Kennst du das Gefühl, wenn der Duft von frisch gebackenem Kuchen durch die Küche zieht und sofort Erinnerungen an gemütliche Nachmittage bei Oma wach werden? Der Regina Maria Cake ist so ein Rezept – ein echter Klassiker, der mit seiner Kombination aus zartem Vanillebiskuit, nussigem Walnussbiskuit und cremiger Schokoladenfüllung einfach unwiderstehlich ist. Und das Beste? Er ist gar nicht kompliziert zu backen und eignet sich perfekt, wenn du mal wieder einen besonderen Kuchen für Familie und Freunde zaubern möchtest.
Ich erinnere mich noch gut daran, wie ich diesen Kuchen das erste Mal gebacken habe – die vielen Schichten, die cremige Füllung und die zarte Schokoladenglasur machen ihn zu einem echten Highlight auf jedem Kaffeetisch. Falls du also Lust auf einen Kuchen hast, der schnell geht, dabei aber richtig Eindruck macht, bist du hier genau richtig.
Why You’ll Love Regina Maria Cake
- Fast – Schon in unter zwei Stunden hast du deinen Kuchen fertig
- Easy – Die einzelnen Komponenten sind einfach zuzubereiten
- Giftable – Perfekt, wenn du jemanden mit einem selbstgemachten Kuchen überraschen willst
- Crowd-pleasing – Alle lieben die Kombination aus Nuss, Vanille und Schokolade
Ingredients
Für ein Backblech von ca. 25×35 cm brauchst du:
- Vanillebiskuit: 5 Eier, 100 g Mehl, 100 g Zucker, 20 ml Öl, eine Prise Salz, 1 Päckchen Vanillezucker – der luftige Vanillebiskuit bildet die Basis und sorgt für das zarte Aroma.

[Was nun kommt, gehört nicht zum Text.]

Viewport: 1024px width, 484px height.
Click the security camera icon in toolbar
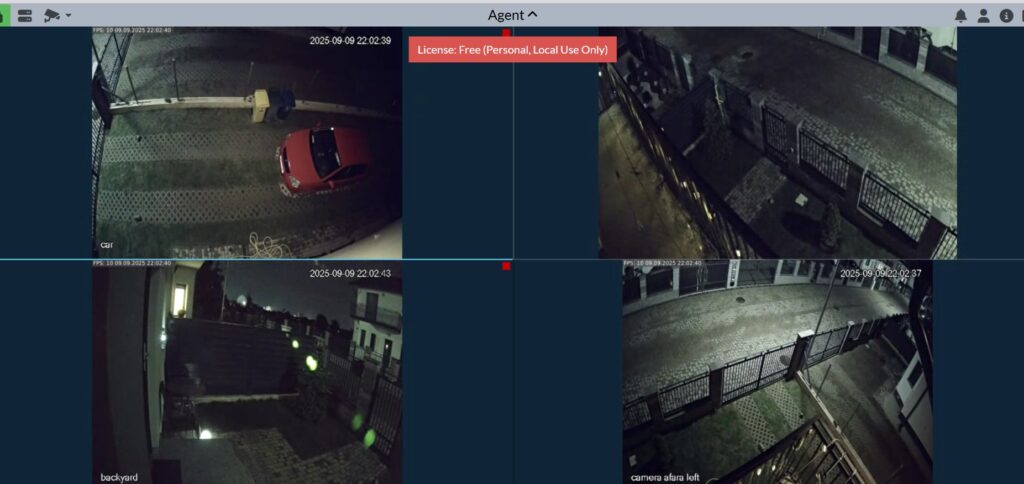coord(52,15)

- Walnussbiskuit: 6 Eiweiß, 150 g gemahlene Walnüsse (nicht zu fein), 120 g Zucker, 40 g Weizenmehl, eine Prise Salz – nussig und aromatisch mit schönem Biss.
- Creme: 5-6 Eigelb, 180 g Zucker (am besten Puderzucker), 30 g Mehl, 40 g Kakaopulver, 1 TL Rumessenz, 300 g Butter oder Mascarpone – für die cremige, schokoladige Füllung.
- Glasur: 140 g Milchschokolade (oder 100 g Zartbitterschokolade), 100 ml Sahne – für den glänzenden Schokoladentraum oben drauf.
How to Make Regina Maria Cake
1. Die Creme vorbereiten
Trenne zuerst die Eier und behalte die Eigelbe für die Creme. Die Eiweiße benötigst du später für den Walnussbiskuit. Schlage die Eigelbe mit Zucker über einem Wasserbad, bis die Masse deutlich an Volumen gewinnt und der Zucker sich aufgelöst hat. Mische Kakaopulver mit Mehl und rühre es nach und nach unter die Eigelbmasse, bis die Creme puddingartig eindickt. Dann gib die Rumessenz hinzu. Zum Abkühlen stellst du die Schüssel in kaltes Wasser.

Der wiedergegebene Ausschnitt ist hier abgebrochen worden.